0161. One Edit Distance

https://leetcode.com/problems/one-edit-distance

Description

Given two strings s and t, return true if they are both one edit distance apart, otherwise return false.

A string s is said to be one distance apart from a string t if you can:

• Insert exactly one character into s to get t.

• Delete exactly one character from s to get t.

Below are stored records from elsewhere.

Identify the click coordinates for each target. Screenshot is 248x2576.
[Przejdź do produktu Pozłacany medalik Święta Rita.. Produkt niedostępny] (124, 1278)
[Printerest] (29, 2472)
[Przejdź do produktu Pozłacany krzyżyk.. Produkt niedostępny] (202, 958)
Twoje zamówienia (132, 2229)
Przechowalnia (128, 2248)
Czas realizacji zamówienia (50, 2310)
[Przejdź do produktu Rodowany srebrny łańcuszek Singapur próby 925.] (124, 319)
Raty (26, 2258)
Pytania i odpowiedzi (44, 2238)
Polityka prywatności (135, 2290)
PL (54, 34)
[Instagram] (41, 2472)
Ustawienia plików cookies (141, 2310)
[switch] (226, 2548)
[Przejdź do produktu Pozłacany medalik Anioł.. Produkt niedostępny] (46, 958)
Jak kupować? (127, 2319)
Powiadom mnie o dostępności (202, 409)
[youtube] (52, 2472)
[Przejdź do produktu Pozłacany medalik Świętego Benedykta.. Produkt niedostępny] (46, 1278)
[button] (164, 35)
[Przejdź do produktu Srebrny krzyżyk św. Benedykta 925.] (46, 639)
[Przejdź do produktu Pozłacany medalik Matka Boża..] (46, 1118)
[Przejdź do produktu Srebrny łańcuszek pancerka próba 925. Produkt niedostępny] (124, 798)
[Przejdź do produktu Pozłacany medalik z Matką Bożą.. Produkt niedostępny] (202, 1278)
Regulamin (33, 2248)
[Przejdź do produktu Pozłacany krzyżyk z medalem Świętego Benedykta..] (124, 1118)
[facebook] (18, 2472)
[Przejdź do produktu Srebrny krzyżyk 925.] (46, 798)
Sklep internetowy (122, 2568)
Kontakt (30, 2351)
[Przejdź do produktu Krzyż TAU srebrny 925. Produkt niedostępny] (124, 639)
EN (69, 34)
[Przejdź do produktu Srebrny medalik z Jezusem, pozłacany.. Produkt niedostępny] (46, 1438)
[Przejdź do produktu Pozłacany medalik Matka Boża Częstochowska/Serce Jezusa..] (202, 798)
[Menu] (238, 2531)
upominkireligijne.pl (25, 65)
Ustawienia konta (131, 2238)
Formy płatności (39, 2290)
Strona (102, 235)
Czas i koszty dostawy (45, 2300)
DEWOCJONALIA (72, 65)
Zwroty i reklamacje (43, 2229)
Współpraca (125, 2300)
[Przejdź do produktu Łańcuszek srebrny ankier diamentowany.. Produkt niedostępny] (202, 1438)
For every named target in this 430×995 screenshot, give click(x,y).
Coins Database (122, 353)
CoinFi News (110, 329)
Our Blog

• Replace exactly one character of s with a different character to get t.

Example 1:

**Input:** s = "ab", t = "acb"
**Output:** true
**Explanation:** We can insert 'c' into s to get t.

Example 2:

**Input:** s = "", t = ""
**Output:** false
**Explanation:** We cannot get t from s by only one step.

Example 3:

**Input:** s = "a", t = ""
**Output:** true

Example 4:

**Input:** s = "", t = "A"
**Output:** true

Constraints:

• 0 <= s.length <= 104

• 0 <= t.length <= 104

• s and t consist of lower-case letters, upper-case letters and/or digits.

ac1: iterative

class Solution {
    public boolean isOneEditDistance(String s, String t) {
        // edge cases
        if (s.length() == 0 && t.length() == 0
           || s.equals(t)) return false;

        // length diff
        boolean lenDiffFlag = false;
        int lenDiff = s.length() - t.length();
        if (Math.abs(lenDiff) > 1) return false;
        if (Math.abs(lenDiff) == 1) lenDiffFlag = true;

        String shrt = lenDiff > 0 ? t : s;
        String lng = lenDiff > 0 ? s : t;

        // char walk
        int diff = 0;
        for (int i = 0, j = 0; i < shrt.length() && j < lng.length(); i++, j++) {
            if (shrt.charAt(i) != lng.charAt(j)) {
                diff++;
                if (lenDiffFlag) {
                    i--;
                    lenDiffFlag = false;
                } // shorter one step back one char
            }

            if (diff > 1) return false;
        }

        // return
        return true;
    }
}
// edit: 1) insert/delete -> length diff 1, 2) change, length equal, one char diff

ac2: compare substring

class Solution {
    public boolean isOneEditDistance(String s, String t) {
        // s for short, t for long;
        if (s.length() > t.length()) return isOneEditDistance(t, s);

        // length diff
        int lenS = s.length(), lenT = t.length();
        if (lenT - lenS > 1) return false;

        // walk
        for (int i = 0; i < lenS; i++) {
            if (s.charAt(i) != t.charAt(i)) {
                return s.substring(i+1).equals(t.substring(i+1))
                    || s.substring(i).equals(t.substring(i+1));
            }
        }

        return lenT > lenS; // this one is pretty counterintuitive...
    }
}

class Solution {
    public boolean isOneEditDistance(String s, String t) {
        // edge cases
        if (s == null || t == null || s.equals(t) 
            || Math.abs(s.length() - t.length()) > 1) 
            return false;

        // short long
        String shrt = s.length() > t.length() ? t : s;
        String lng = s.length() > t.length() ? s : t;

        for (int i = 0; i < shrt.length(); i++) {
            if (shrt.charAt(i) != lng.charAt(i)) {
                return shrt.substring(i+1).equals(lng.substring(i+1))  // same length
                    || shrt.substring(i).equals(lng.substring(i+1));  // long string has one more char
            }
        }

        return true;
    }
}